Zu einem besseren Modell mit Dual Transformer für die Vorhersage von Drogenantworten

In den letzten Jahren haben GNN-basierte Methoden ausgezeichnete Ergebnisse als Haupttask bei der Vorhersage von Drogenantworten erzielt. Traditionelle GNN-Methoden verwenden nur die Atome in einer Drogensubstruktur als Knoten, um durch das Übertragen von Knoteninformationen eine Darstellung des molekularen Graphen zu erhalten.
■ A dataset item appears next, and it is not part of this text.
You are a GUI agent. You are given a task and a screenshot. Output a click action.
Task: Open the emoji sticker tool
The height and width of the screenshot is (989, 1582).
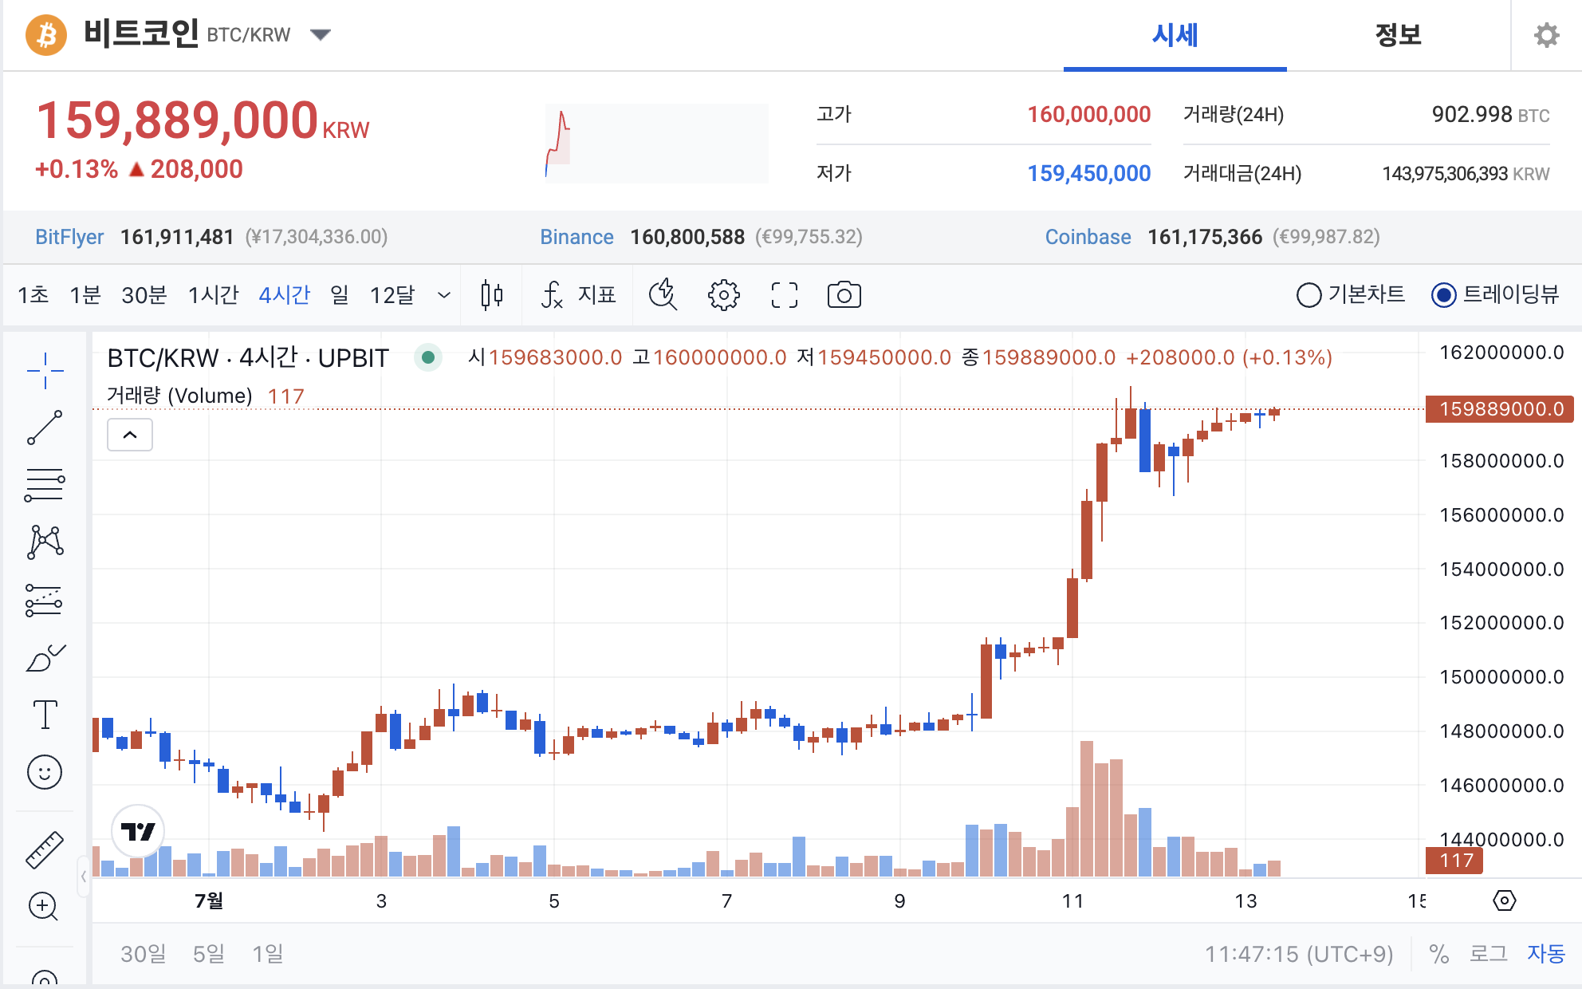pyautogui.click(x=45, y=772)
Methoden, die auf dem Transformer basieren, können hingegen nur Informationen über die Knoten extrahieren. Allerdings haben die kovalenten Bindungen und die Chiralität einer Drogensubstruktur einen großen Einfluss auf ihre pharmakologischen Eigenschaften, und diese Informationen sind in den chemischen Bindungen impliziert, die durch die Kanten zwischen den Atomen gebildet werden. Zudem können CNN-Methoden zur Modellierung von Genomsequenzdaten von Zelllinien nur lokale und nicht globale Informationen über die Sequenz wahrnehmen.Um die oben genannten Probleme zu lösen, schlagen wir eine entkoppelte Dual-Transformer-Struktur mit eingebetteten Kanten vor (TransEDRP), welche für die Darstellung von Genomsequenzdaten von Zelllinien und Drogen verwendet wird. Für den Drogenast verzahnen wir die chemische Bindungsinformation innerhalb der Moleküle als Kantenembedding in den molekularen Graph ein und extrahieren mittels Graph-Transformer globale strukturelle und biochemische Informationen des Drogenmoleküls. Im Ast der Genomsequenzdaten von Zelllinien nutzen wir den Multi-Headed Attention Mechanismus zur globalen Darstellung der Genomsequenz.Schließlich werden der Drogenast und der Ast der Genomsequenzdaten durch eine Transformer-Schicht und eine vollständig vernetzte Schicht fusioniert, um IC50-Werte vorherzusagen; dabei handelt es sich bei beiden Asten um unterschiedliche Modalitäten. Ausführliche Experimente haben gezeigt, dass unsere Methode in allen Bewertungsindikatoren besser ist als derzeitige Mainstream-Ansätze.